• [Exercise aim] Within the entries below, find the portion that opens with the line containing "You are a computer-use" and closes with the line containing "Instruction: Click the". Retype that portion exactly and only.

• [Provided material]
____
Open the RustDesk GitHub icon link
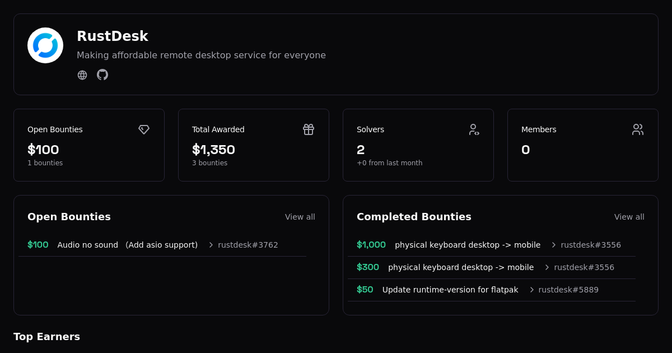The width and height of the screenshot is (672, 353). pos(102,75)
____
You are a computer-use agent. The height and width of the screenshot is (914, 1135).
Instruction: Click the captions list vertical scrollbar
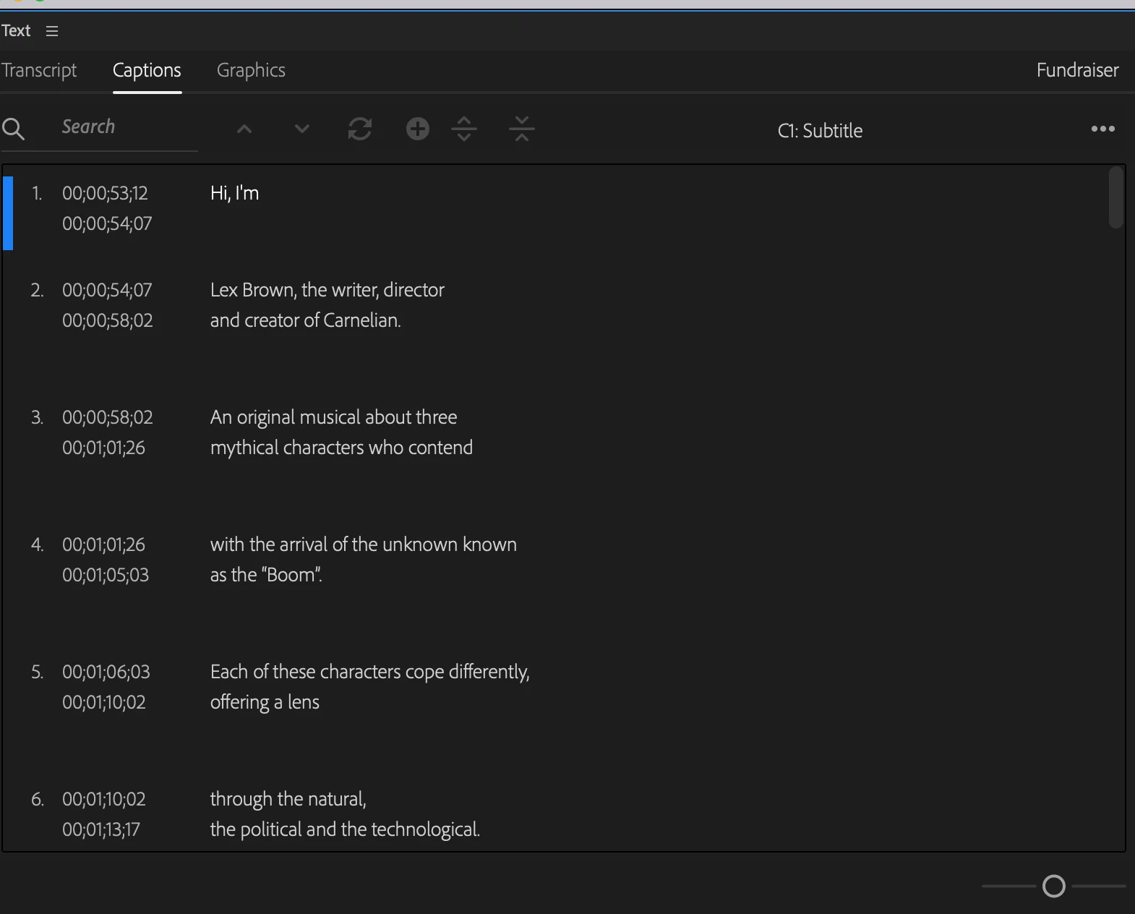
____
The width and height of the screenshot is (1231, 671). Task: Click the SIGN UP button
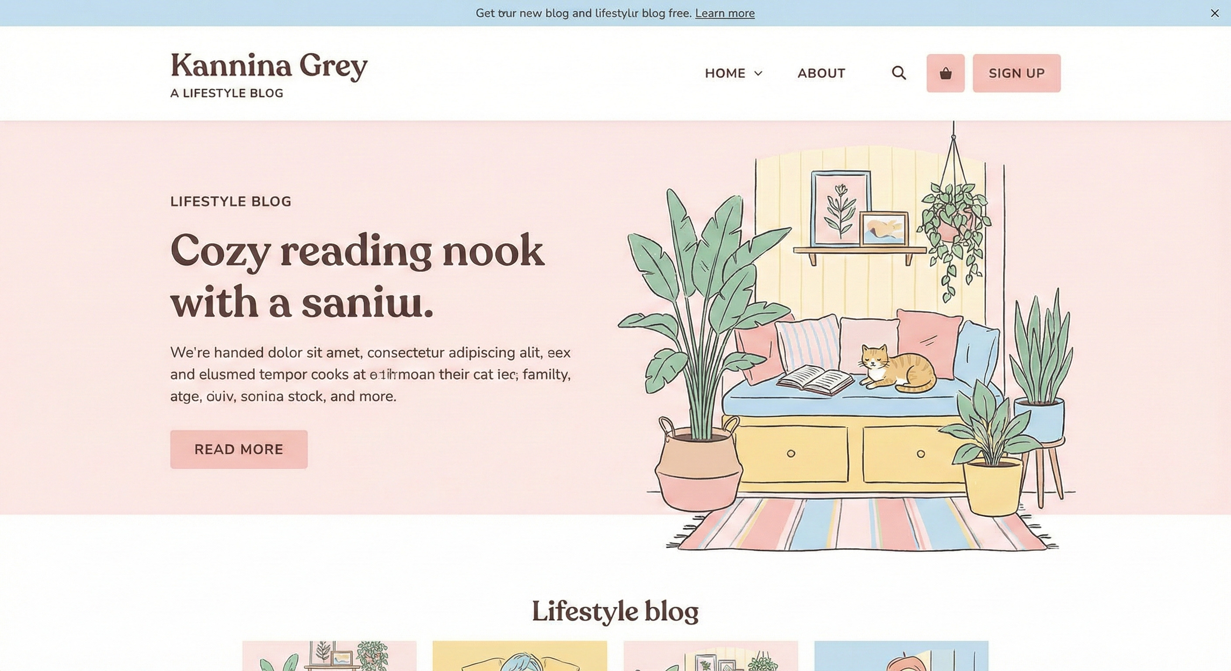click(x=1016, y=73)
____
• [Problem solution]
You are a computer-use agent. The height and width of the screenshot is (914, 1135).
Instruction: Click the captions list vertical scrollbar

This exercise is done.